:: Records for this exercise ::

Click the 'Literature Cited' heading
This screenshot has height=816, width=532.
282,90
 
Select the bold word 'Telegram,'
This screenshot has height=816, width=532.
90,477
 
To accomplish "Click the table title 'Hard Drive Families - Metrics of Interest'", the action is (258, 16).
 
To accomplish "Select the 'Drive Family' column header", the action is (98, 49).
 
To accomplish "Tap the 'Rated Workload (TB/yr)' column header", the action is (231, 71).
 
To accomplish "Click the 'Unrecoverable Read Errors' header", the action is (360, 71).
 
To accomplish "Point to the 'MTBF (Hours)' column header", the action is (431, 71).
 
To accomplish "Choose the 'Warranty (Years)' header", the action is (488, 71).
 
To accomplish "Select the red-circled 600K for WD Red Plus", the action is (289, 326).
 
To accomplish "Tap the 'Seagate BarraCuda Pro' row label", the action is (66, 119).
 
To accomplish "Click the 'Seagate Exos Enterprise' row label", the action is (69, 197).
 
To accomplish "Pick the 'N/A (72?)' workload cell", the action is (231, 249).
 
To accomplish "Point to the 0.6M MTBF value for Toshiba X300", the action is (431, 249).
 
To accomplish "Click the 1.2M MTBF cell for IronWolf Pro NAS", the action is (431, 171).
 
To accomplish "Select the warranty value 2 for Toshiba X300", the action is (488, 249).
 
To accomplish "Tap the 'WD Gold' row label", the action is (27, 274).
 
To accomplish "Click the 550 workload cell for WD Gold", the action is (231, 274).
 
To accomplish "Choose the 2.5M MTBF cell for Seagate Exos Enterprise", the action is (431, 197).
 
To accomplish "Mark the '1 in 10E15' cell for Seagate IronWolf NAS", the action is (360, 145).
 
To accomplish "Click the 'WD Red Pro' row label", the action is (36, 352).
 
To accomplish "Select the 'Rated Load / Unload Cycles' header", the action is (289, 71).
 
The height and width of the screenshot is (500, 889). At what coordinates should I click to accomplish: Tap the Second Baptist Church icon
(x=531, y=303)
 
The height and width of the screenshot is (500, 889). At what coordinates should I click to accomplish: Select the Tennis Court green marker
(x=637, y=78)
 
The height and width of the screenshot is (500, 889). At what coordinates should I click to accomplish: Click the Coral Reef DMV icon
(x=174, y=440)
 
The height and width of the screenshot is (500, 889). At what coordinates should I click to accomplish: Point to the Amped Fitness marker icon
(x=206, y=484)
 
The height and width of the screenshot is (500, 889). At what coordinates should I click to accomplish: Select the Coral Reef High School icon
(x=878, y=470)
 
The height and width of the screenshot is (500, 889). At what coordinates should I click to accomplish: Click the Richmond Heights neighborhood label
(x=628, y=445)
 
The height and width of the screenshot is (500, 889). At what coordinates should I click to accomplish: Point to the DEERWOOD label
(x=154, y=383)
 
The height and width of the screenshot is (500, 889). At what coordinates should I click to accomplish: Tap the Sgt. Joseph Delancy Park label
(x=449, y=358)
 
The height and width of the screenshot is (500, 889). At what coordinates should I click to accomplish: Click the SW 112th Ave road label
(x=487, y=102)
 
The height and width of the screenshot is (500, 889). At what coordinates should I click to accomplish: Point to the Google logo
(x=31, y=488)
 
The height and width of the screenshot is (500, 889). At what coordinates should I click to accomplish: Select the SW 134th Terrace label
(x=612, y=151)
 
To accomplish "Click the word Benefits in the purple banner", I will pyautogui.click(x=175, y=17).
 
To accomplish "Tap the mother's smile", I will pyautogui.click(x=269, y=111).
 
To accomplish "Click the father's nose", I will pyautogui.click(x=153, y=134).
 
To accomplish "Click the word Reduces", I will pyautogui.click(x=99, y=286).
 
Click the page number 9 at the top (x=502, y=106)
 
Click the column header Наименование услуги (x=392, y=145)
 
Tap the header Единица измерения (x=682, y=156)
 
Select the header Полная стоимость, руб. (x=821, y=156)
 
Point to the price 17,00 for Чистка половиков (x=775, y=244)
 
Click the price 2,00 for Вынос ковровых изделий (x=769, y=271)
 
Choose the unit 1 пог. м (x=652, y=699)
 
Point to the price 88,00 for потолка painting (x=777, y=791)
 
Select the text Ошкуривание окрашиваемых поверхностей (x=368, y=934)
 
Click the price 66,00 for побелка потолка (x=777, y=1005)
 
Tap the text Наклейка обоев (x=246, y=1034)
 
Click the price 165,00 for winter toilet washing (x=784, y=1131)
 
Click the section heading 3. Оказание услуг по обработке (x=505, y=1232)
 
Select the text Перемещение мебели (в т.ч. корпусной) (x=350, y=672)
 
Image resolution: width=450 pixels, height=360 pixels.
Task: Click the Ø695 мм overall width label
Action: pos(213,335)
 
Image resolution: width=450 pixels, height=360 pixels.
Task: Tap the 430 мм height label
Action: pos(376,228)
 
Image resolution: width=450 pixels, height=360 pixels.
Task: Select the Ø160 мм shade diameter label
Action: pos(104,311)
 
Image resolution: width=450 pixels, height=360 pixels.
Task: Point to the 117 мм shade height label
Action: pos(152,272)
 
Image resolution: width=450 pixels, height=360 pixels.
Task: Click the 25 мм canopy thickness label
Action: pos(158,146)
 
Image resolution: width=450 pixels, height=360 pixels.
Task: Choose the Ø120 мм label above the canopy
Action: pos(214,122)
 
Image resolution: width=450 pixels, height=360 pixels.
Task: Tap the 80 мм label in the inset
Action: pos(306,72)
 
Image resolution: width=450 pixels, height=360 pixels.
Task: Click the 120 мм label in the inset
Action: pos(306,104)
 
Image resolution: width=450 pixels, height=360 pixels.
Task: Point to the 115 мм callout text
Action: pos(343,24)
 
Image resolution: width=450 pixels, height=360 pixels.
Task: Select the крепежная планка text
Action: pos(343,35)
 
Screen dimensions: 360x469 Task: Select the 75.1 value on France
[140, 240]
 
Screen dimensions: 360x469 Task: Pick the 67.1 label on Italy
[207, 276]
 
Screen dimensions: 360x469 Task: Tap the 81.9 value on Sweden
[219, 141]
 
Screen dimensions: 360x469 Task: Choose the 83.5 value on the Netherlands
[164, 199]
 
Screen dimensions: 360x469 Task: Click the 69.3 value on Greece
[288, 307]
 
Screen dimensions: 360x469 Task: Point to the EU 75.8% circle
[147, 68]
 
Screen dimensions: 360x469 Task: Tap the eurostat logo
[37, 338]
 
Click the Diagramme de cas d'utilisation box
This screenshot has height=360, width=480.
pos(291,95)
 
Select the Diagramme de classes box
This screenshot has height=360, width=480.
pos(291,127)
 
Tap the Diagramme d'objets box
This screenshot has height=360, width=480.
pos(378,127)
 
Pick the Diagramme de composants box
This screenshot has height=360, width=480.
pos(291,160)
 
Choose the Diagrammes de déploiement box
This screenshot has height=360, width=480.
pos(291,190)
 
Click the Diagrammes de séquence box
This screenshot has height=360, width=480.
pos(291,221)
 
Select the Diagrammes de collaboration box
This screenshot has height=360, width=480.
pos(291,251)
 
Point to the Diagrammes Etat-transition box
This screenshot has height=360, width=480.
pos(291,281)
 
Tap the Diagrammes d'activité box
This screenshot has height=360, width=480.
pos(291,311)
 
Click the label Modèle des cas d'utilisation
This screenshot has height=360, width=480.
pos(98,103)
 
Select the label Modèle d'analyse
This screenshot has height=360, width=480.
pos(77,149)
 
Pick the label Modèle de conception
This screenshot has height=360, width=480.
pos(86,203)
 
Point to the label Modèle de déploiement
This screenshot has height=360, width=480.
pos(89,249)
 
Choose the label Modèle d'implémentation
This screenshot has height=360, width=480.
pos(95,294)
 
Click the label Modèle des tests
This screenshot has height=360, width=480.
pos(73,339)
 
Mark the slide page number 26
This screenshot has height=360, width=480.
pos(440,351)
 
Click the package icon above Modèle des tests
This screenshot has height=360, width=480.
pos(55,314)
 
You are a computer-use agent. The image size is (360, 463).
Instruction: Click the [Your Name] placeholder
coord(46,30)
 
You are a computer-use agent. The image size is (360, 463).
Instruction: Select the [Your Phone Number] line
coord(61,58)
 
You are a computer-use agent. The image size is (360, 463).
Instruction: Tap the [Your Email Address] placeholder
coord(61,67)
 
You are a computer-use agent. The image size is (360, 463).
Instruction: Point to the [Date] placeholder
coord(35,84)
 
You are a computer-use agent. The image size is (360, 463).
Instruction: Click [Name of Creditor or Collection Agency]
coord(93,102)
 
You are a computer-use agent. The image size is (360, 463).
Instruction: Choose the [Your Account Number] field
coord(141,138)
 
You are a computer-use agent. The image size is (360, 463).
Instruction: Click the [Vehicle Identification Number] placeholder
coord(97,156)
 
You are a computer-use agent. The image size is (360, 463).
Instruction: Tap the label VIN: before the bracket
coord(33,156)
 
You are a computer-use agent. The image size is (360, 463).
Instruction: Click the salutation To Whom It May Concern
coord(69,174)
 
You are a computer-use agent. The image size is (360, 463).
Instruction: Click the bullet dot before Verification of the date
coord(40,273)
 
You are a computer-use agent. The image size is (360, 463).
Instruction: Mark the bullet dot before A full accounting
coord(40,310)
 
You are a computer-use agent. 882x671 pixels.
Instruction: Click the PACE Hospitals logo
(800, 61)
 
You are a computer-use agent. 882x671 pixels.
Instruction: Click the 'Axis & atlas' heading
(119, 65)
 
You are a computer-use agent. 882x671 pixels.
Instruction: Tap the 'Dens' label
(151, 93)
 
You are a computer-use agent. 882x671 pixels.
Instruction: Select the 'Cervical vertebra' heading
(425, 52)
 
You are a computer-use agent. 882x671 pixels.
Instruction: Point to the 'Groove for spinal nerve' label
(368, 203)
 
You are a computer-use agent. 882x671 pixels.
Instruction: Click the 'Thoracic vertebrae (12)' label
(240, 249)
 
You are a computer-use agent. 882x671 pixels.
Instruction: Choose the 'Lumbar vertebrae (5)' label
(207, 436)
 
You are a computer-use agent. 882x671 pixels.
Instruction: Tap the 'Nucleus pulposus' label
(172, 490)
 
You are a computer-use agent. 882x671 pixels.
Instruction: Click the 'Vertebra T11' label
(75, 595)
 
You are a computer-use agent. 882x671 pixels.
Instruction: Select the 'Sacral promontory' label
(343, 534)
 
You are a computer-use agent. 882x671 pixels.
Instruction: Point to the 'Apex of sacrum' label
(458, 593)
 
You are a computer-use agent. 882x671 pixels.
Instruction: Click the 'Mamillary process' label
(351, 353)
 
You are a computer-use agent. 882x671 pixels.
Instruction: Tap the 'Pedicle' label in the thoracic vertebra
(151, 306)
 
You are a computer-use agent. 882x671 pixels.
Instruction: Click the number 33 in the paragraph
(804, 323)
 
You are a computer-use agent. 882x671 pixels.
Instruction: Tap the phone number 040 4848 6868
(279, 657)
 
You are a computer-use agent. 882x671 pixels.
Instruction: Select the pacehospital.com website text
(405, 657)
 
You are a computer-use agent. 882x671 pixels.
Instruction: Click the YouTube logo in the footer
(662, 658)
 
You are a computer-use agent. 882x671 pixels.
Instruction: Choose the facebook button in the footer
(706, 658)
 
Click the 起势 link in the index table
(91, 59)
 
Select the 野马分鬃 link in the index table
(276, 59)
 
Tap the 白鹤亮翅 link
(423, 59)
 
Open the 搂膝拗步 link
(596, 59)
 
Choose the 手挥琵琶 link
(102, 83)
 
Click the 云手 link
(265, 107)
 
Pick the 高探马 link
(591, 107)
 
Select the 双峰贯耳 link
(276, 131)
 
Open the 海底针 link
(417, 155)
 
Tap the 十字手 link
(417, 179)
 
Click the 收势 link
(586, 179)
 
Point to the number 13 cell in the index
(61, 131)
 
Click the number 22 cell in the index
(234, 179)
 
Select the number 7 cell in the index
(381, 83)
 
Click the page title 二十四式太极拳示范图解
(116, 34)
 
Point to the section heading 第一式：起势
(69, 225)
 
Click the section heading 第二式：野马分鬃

:::

» Task requirements: Copy the listing word for word, beginning at the line that contains "is (258, 16)." and stopping after the line that contains "is (488, 249).".

» Solution to the exercise:
To accomplish "Click the table title 'Hard Drive Families - Metrics of Interest'", the action is (258, 16).
 
To accomplish "Select the 'Drive Family' column header", the action is (98, 49).
 
To accomplish "Tap the 'Rated Workload (TB/yr)' column header", the action is (231, 71).
 
To accomplish "Click the 'Unrecoverable Read Errors' header", the action is (360, 71).
 
To accomplish "Point to the 'MTBF (Hours)' column header", the action is (431, 71).
 
To accomplish "Choose the 'Warranty (Years)' header", the action is (488, 71).
 
To accomplish "Select the red-circled 600K for WD Red Plus", the action is (289, 326).
 
To accomplish "Tap the 'Seagate BarraCuda Pro' row label", the action is (66, 119).
 
To accomplish "Click the 'Seagate Exos Enterprise' row label", the action is (69, 197).
 
To accomplish "Pick the 'N/A (72?)' workload cell", the action is (231, 249).
 
To accomplish "Point to the 0.6M MTBF value for Toshiba X300", the action is (431, 249).
 
To accomplish "Click the 1.2M MTBF cell for IronWolf Pro NAS", the action is (431, 171).
 
To accomplish "Select the warranty value 2 for Toshiba X300", the action is (488, 249).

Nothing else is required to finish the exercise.